Prihatin Bencana Sumatera, Jerhemy Nemo Mulai Gerakan “Wenanam Sumatra” Tanam 250 Ribu Pohon di Aceh

Redaksi • Dipublikasikan Rabu, 29 Juli 2026 | 21:30 WIB
Aktivis lingkungan Jerhemy Nemo memulai gerakan penghijauan bertajuk “Wenanam Sumatra”. (Instagram @pandemictalks)
Aktivis lingkungan Jerhemy Nemo memulai gerakan penghijauan bertajuk “Wenanam Sumatra”. (Instagram @pandemictalks)

 

sumutpos.jawapos.com - Kepedulian terhadap kondisi lingkungan Sumatera yang tengah menghadapi berbagai bencana mendorong aktivis lingkungan Jerhemy Nemo memulai gerakan penghijauan bertajuk “Wenanam Sumatra”. 

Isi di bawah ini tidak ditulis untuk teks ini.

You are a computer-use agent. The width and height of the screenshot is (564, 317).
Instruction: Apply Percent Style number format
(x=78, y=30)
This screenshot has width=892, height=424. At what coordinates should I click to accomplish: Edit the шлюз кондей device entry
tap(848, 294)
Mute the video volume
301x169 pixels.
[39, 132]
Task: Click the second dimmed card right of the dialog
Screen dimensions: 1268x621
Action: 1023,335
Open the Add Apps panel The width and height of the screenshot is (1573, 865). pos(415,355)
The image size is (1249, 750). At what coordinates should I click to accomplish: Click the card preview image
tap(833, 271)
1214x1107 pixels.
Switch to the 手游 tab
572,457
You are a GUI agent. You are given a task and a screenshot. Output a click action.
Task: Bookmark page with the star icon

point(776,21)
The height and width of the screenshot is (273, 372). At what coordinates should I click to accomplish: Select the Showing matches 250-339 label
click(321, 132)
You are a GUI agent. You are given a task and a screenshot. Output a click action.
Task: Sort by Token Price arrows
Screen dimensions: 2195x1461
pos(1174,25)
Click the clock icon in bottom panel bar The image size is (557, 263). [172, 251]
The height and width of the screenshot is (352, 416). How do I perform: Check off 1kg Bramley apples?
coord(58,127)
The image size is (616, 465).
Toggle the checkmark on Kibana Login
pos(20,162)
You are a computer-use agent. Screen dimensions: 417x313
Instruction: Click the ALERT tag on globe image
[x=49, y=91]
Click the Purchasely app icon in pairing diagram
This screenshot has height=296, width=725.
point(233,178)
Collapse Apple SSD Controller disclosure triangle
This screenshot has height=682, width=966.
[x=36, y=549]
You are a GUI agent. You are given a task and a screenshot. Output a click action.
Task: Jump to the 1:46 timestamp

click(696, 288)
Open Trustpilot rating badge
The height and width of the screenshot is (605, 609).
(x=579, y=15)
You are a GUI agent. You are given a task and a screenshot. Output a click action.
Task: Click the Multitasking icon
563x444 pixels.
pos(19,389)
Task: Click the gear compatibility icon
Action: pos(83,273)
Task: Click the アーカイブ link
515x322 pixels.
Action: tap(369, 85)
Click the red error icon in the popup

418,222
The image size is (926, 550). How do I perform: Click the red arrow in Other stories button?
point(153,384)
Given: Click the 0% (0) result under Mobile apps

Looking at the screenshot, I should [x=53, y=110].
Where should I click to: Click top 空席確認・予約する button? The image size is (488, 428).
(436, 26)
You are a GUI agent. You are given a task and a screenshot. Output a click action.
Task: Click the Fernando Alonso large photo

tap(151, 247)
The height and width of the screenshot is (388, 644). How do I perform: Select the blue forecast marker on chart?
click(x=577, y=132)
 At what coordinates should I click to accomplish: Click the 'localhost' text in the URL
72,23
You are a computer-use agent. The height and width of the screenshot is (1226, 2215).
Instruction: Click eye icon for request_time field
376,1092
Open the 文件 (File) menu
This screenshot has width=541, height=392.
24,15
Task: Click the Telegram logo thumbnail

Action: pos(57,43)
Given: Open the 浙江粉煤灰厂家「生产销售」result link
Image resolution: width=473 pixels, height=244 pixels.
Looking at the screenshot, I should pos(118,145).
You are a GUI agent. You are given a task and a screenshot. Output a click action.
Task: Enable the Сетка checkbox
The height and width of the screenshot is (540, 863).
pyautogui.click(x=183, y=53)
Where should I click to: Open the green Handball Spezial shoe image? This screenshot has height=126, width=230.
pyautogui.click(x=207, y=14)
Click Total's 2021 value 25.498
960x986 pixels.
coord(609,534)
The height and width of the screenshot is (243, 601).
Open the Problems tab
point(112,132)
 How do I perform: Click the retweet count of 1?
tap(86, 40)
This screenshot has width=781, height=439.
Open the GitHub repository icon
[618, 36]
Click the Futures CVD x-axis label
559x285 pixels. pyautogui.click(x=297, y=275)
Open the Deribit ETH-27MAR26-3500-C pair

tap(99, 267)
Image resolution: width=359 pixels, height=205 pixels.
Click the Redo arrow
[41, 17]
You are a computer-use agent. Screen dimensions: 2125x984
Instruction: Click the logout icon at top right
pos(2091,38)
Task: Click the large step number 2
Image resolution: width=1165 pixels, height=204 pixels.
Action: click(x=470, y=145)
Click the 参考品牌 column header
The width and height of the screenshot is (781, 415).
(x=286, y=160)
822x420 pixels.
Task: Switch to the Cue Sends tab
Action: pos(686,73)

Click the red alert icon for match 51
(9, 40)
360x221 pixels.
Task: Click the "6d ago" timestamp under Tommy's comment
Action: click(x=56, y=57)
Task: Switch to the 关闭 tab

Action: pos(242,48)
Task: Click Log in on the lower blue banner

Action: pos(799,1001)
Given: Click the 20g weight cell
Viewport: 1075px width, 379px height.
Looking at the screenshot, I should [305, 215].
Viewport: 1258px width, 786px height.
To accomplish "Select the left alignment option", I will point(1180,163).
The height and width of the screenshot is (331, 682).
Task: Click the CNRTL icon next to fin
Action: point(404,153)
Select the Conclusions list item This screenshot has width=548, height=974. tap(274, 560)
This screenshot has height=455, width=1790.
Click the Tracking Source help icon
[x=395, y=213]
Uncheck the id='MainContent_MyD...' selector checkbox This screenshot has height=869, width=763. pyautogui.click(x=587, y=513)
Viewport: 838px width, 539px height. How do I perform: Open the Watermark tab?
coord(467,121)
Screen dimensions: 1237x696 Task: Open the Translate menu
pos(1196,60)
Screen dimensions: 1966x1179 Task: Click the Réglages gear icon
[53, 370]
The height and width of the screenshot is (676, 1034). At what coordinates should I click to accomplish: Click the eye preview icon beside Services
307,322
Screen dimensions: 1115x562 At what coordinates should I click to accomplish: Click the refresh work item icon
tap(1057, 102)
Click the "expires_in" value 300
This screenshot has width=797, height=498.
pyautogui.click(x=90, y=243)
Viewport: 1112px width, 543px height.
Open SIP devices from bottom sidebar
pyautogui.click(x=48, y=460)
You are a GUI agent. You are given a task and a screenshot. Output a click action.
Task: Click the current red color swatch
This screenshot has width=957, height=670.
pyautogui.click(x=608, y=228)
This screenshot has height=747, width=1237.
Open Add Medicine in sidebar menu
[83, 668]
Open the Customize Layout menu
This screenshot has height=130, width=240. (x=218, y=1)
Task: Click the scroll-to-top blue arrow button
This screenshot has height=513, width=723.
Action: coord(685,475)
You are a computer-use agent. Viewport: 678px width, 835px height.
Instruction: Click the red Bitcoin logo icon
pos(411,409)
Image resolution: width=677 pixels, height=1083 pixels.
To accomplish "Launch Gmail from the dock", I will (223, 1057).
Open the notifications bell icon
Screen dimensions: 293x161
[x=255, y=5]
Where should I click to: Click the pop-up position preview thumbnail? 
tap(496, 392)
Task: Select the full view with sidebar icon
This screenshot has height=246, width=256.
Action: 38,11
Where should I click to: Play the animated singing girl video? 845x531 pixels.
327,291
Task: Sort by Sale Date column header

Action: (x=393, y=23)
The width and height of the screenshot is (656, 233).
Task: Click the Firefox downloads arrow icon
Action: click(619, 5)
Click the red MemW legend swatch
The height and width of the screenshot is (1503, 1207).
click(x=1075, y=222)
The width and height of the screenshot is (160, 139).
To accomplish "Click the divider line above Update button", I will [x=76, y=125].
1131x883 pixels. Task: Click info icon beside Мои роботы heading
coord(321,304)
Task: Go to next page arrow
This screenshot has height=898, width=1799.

Melansir Insagram @pandemictalks, Selasa (28/7/2026), melalui aksi ini, Jerhemy menargetkan penanaman sebanyak 250.000 pohon di Kabupaten Bireuen, Aceh, sebagai langkah nyata untuk memulihkan ekosistem yang mengalami degradasi.

Gerakan tersebut menyasar kawasan lahan terdegradasi seluas hampir 150 hektare yang tersebar di tujuh desa. Beragam jenis tanaman dipilih untuk mendukung pemulihan lingkungan, mulai dari bambu, lamtoro, gamal, hingga berbagai jenis pohon agroforestri yang diharapkan mampu menjaga keseimbangan ekosistem sekaligus memberikan manfaat bagi masyarakat sekitar.

Baca Juga: Cuan Lagi Nih, Induk Gojek-GoPay Cetak Laba Bersih di Kuartal 2

Bagi Jerhemy, kondisi bencana yang terjadi di berbagai wilayah Sumatera menjadi pengingat pentingnya menjaga hubungan manusia dengan alam. Kerusakan hutan dan perubahan iklim menjadi tantangan bersama yang membutuhkan aksi nyata, bukan hanya sekadar kesadaran.

“Wenanam Sumatra” hadir sebagai gerakan kolaboratif yang mengajak berbagai pihak terlibat dalam upaya pemulihan hutan. Aksi ini dilakukan bersama WWF Indonesia, British Embassy Jakarta, Arei Outdoor Gear, relawan Earth Hour Aceh, serta masyarakat lokal.

Kolaborasi tersebut tidak hanya berfokus pada penanaman pohon, tetapi juga membangun keterlibatan publik dalam menjaga lingkungan secara berkelanjutan. Masyarakat di sekitar lokasi diharapkan dapat menjadi bagian dari proses perawatan dan pengelolaan kawasan hijau yang telah dipulihkan.

Pemilihan tanaman agroforestri juga menjadi bagian penting dalam gerakan ini. Selain membantu memperbaiki kualitas tanah dan menyerap karbon, tanaman tersebut memiliki nilai ekonomi yang dapat mendukung keberlanjutan masyarakat sekitar hutan.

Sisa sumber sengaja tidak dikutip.